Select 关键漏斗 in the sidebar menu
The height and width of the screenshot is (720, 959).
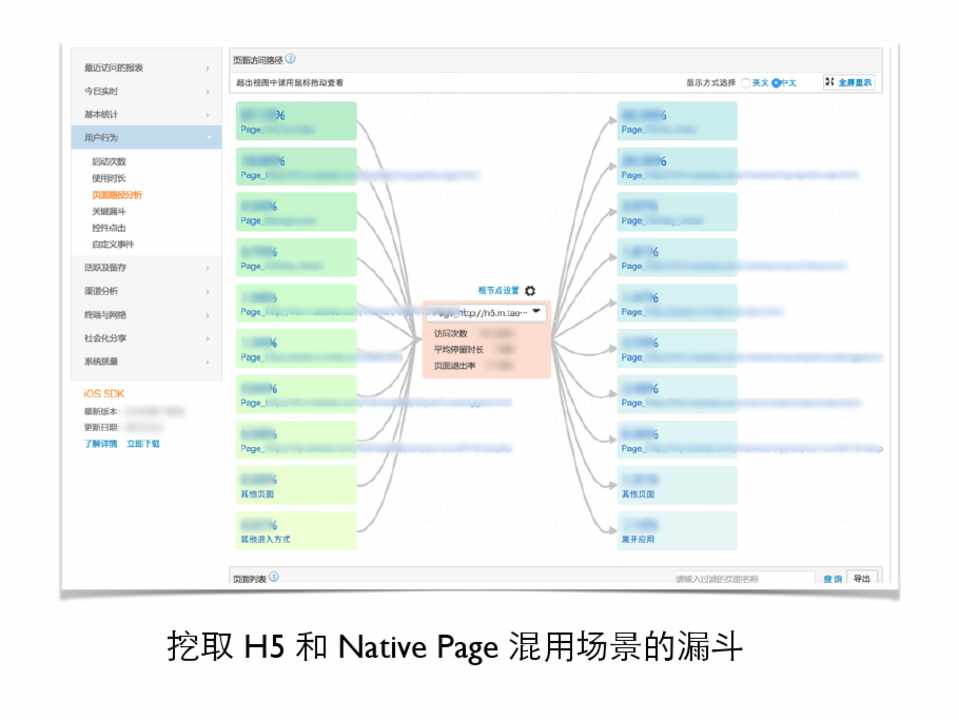[109, 212]
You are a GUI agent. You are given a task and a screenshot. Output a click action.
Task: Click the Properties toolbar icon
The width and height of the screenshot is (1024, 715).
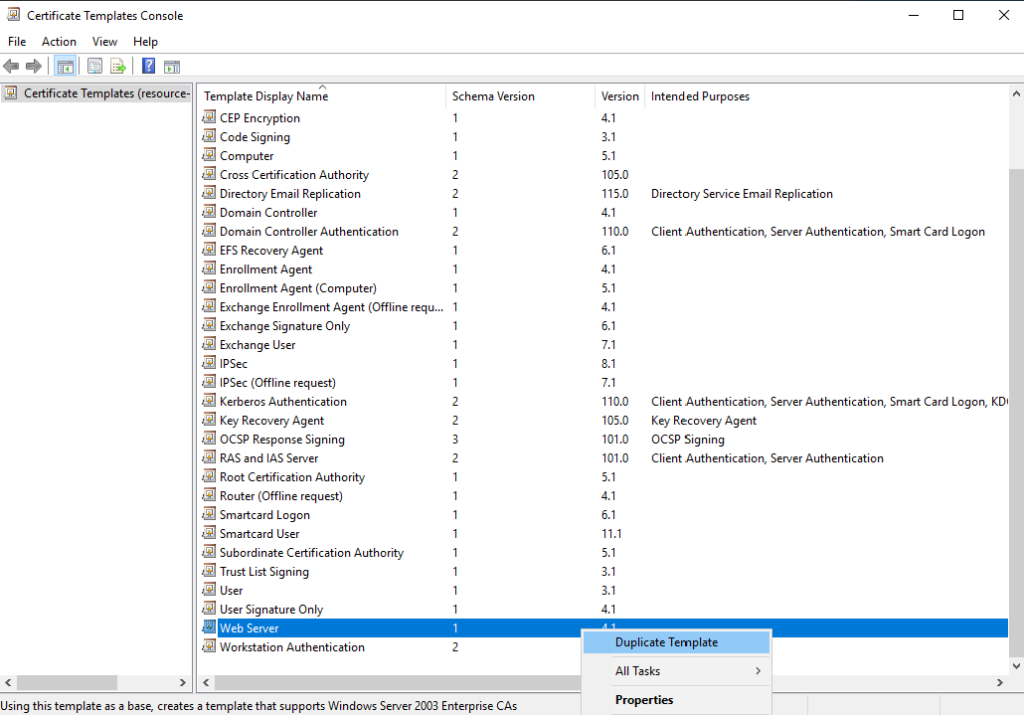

_ _ _ _ _ _ _

§ **WORK TO COMPLETE**:
Retype, without any picture, exactly the lines from the one with "You are a GUI" through the end of the entries, inclusive.

§ **THE COMPLETED TASK**:
You are a GUI agent. You are given a task and a screenshot. Output a click action.
Task: Click the Properties toolbar icon
The width and height of the screenshot is (1024, 715).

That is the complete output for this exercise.